It was a humorous post on a private Facebook group, a funny drawing posted about misuse of the language, a post that seemed to invite comments by one of that club of people who remembers their classroom and their subsequent study, and have a pretty good grasp of Standard English. Many in what I'll call “The English Club” like to have fun with the language (see, for example, Richard Lederer) and find humor in overly pedantic as well as overly lax interpretations of the way our common language should be spoken and written.
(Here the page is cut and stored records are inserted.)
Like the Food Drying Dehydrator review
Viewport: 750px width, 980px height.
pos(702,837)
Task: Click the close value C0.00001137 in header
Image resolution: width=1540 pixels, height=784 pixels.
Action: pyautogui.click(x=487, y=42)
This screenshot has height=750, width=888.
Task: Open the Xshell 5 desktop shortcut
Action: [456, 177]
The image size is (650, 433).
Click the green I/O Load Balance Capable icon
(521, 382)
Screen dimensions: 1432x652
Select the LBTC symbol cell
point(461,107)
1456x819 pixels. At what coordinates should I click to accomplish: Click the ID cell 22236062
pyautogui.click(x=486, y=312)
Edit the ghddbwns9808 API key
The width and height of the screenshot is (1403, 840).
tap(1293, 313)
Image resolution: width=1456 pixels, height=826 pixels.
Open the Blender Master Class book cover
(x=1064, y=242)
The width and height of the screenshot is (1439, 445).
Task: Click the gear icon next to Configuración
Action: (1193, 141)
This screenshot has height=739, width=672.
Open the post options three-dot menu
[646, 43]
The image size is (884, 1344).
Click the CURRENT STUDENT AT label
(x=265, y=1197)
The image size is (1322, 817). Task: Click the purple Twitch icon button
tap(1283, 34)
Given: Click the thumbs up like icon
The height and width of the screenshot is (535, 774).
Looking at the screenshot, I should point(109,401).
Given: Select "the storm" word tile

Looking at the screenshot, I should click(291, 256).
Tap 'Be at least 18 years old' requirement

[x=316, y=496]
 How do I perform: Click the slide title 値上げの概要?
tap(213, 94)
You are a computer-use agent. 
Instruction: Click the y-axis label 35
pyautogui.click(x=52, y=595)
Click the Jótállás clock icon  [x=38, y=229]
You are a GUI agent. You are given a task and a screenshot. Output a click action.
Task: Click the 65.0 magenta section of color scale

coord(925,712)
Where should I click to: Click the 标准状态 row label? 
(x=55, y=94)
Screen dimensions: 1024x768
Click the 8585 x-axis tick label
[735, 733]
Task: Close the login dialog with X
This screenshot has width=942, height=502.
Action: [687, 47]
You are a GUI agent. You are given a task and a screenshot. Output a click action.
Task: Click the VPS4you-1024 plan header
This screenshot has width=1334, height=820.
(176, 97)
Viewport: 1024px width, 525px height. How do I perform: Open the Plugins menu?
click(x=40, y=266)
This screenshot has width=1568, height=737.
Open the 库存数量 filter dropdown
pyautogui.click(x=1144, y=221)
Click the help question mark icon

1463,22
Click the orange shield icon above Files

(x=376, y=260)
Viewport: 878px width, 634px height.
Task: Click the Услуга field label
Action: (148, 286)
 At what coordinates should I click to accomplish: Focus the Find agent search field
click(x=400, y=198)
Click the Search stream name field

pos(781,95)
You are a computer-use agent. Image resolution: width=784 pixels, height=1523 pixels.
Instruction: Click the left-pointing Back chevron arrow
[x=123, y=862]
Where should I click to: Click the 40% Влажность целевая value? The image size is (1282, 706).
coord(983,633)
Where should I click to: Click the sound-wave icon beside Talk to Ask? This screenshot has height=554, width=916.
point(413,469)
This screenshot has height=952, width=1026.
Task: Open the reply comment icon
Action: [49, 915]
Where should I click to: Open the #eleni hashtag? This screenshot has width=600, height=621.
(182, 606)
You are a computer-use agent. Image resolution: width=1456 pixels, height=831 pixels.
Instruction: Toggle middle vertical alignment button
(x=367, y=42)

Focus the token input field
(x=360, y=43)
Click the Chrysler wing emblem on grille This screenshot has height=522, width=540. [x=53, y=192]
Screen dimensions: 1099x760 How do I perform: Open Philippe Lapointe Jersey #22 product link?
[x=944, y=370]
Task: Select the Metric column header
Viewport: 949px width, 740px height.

But none in that club is angry.
I responded in a clubby way, “deputize me – I want to serve a couple of warrants.” A member of the group who tries to mark every fire hydrant attacked my post, saying in a crude way that language should have no rules and those who thought so were acting superior and like pedants. The non-sequitir put a stop to any civil or fun comments. This paper carries on the discussion that could not proceed on line.
I am learning about that forum that sticking your head out of the ground gets it whacked. The participants have many things in common and most are an educated and sensitive lot. But I am learning that a few uncivil persons prevail there. The repellant behavior is puzzling – but it happens in other organizations too.
Sniping in on-line forums is not inevitable. My wife Louise posted the cartoon (right) on her own Facebook wall a few days later and wrote, “I would give her a medal.”
Response was uniformly agreeable:
Sandy __, Garth ___ and 8 others like this.
Martha____ One of my (many) pet peeves is when a teacher or administrator tells a group of students, "You done good!"
Kathy ____ I'm an OCD picky grammarian, myself!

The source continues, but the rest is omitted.